STATED TASK - Can you revise the items starting at the line containing "You are a GUI" and ending at the last item, replacing "GUI agent" with "interface agent", leaving everything else unchanged and omitting the pictures?

[Interface element items]

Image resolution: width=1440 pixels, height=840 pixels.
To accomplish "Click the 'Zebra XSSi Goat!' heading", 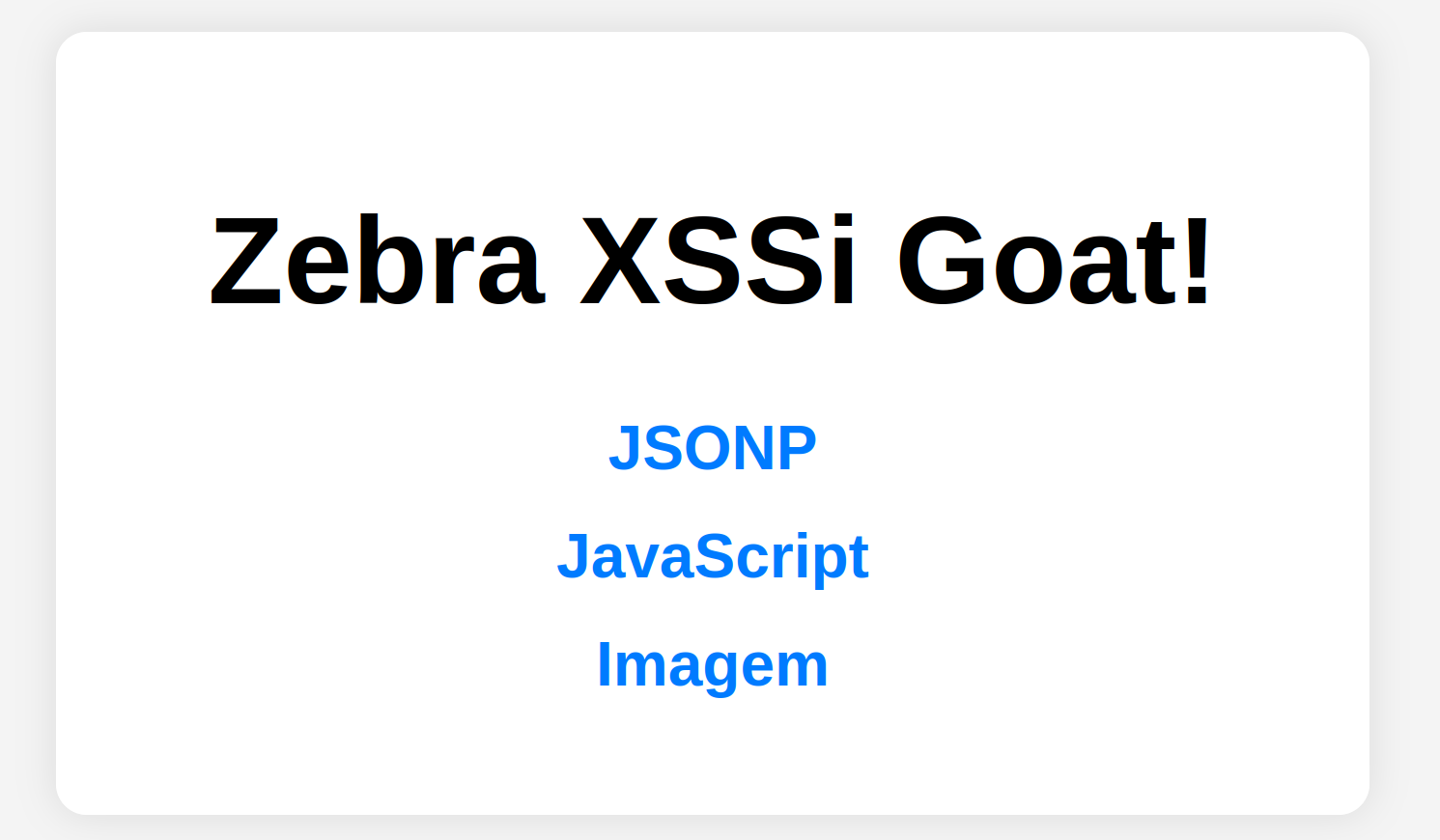I will click(712, 262).
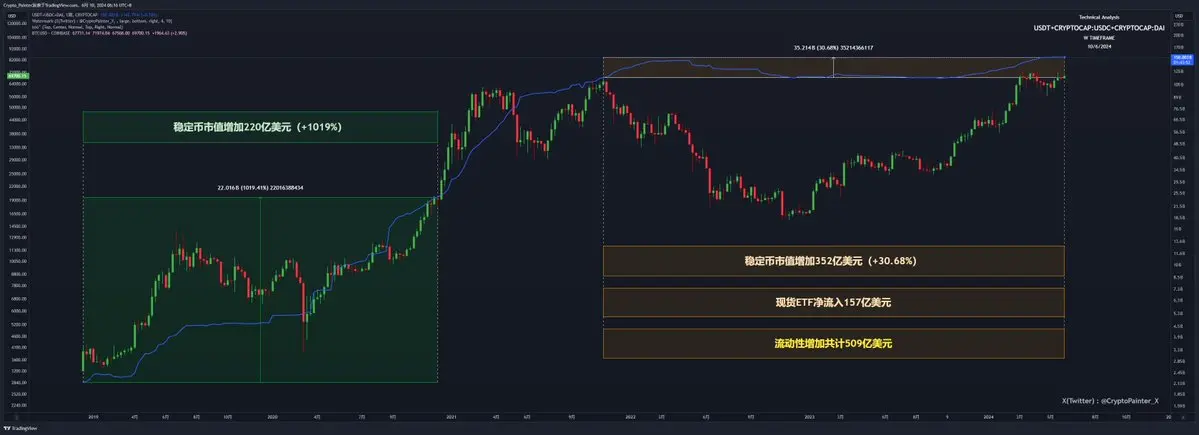Image resolution: width=1199 pixels, height=435 pixels.
Task: Select the 稳定币市值增加352亿美元 text box
Action: [x=832, y=261]
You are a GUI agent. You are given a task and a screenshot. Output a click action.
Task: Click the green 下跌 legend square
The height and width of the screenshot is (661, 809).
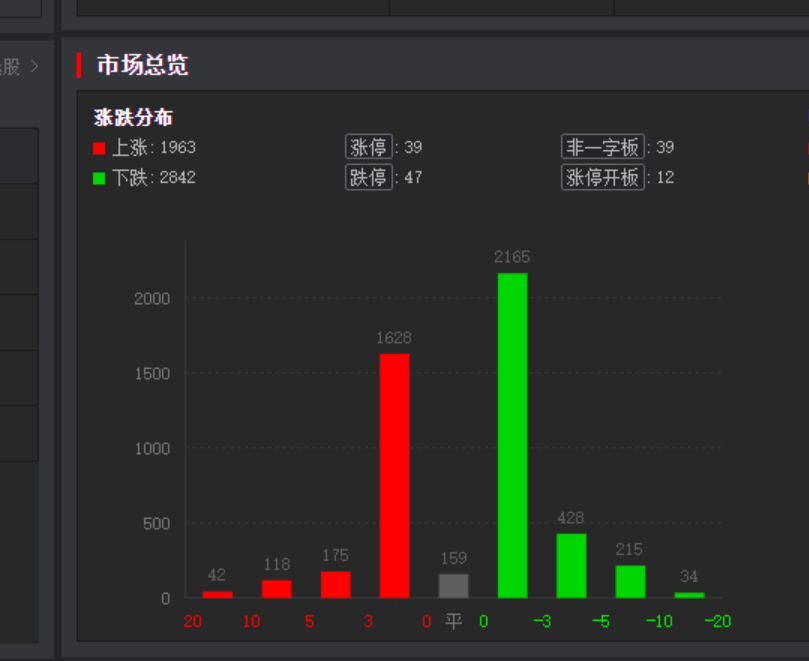pos(98,177)

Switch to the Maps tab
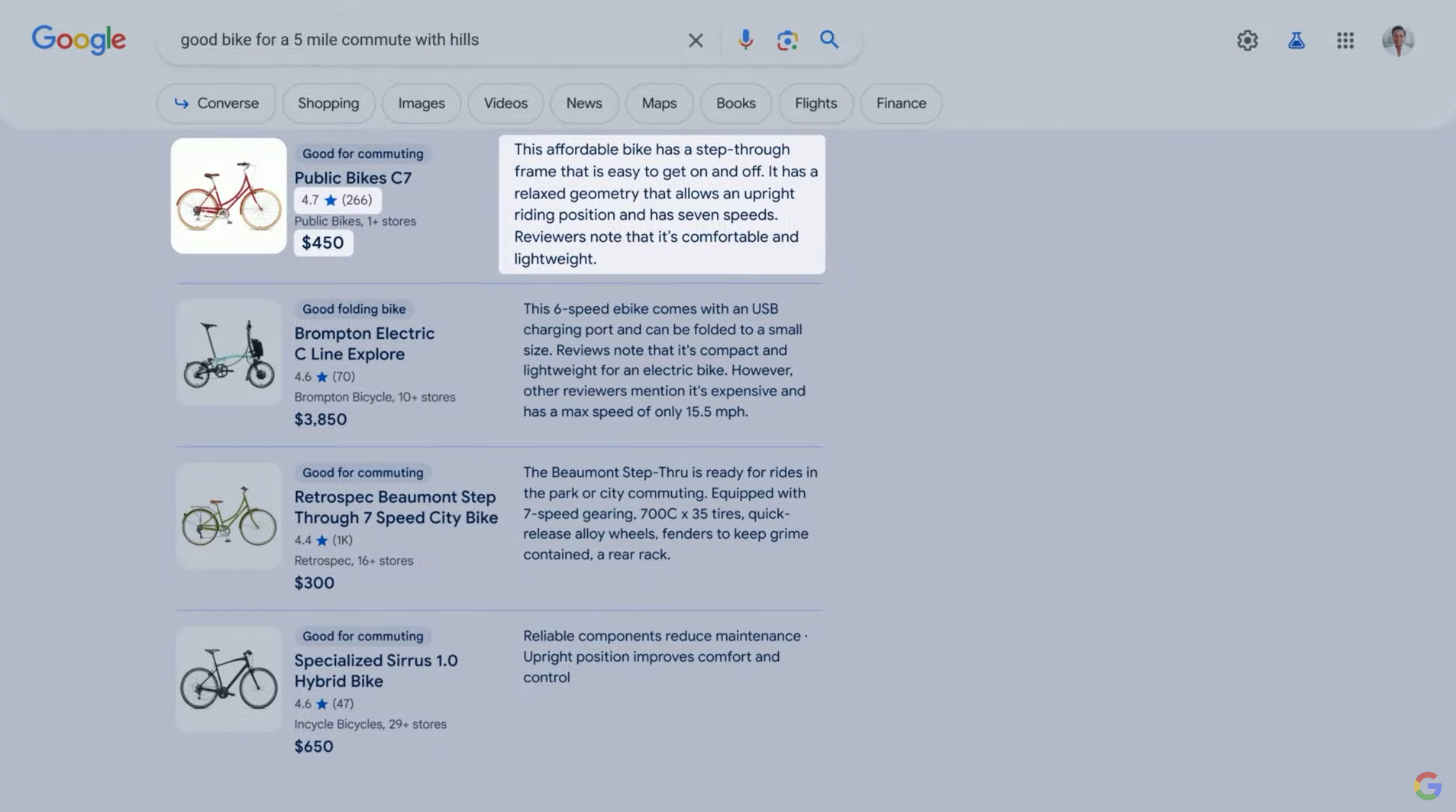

CORRECT OUTPUT -
You are a interface agent. You are given a task and a screenshot. Output a click action.
Task: Click the green 下跌 legend square
The height and width of the screenshot is (661, 809).
pos(98,177)

Switch to the Maps tab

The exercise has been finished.